Problem:
Please transcribe exactly the line that holds "You are a computer-use" and all lines that follow it to the end of the records below, omitting any pictures.

•••

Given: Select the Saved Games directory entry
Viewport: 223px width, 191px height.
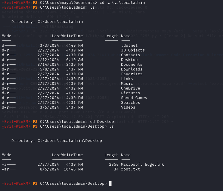Looking at the screenshot, I should [134, 98].
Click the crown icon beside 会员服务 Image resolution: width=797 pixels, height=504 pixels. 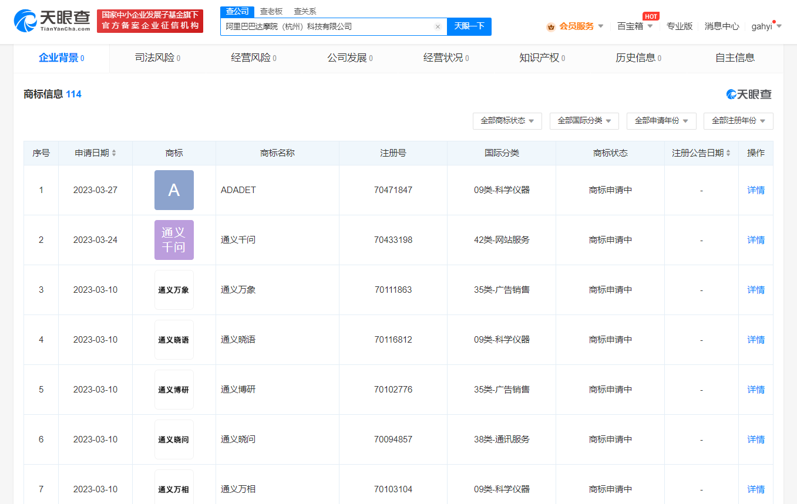(551, 26)
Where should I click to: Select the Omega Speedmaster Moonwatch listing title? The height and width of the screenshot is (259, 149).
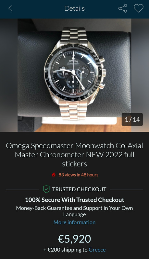point(75,155)
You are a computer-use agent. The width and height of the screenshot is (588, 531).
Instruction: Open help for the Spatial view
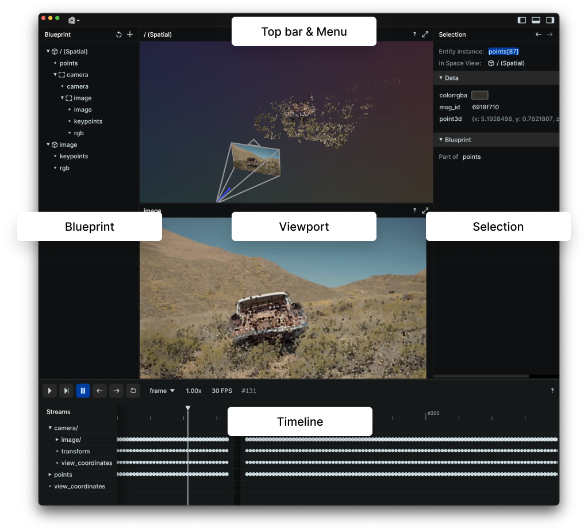pos(414,34)
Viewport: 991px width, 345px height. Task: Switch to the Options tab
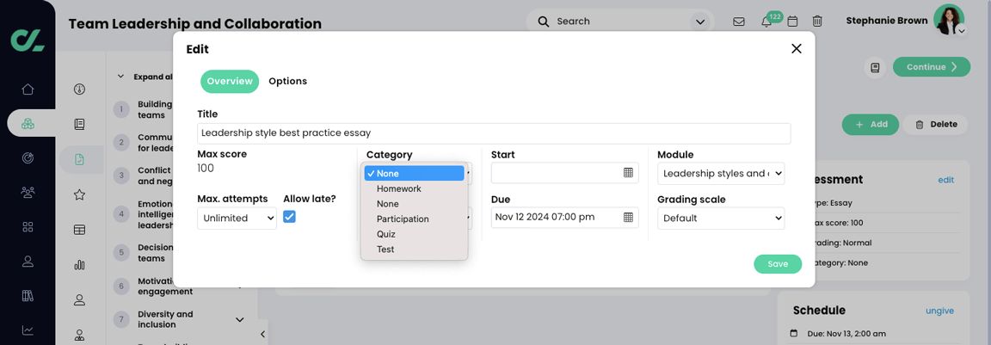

•••

Exercise answer:
You are a computer-use agent. The width and height of the screenshot is (588, 531).
Instruction: Open help for the Spatial view
pos(414,34)
Viewport: 991px width, 345px height. Task: Switch to the Options tab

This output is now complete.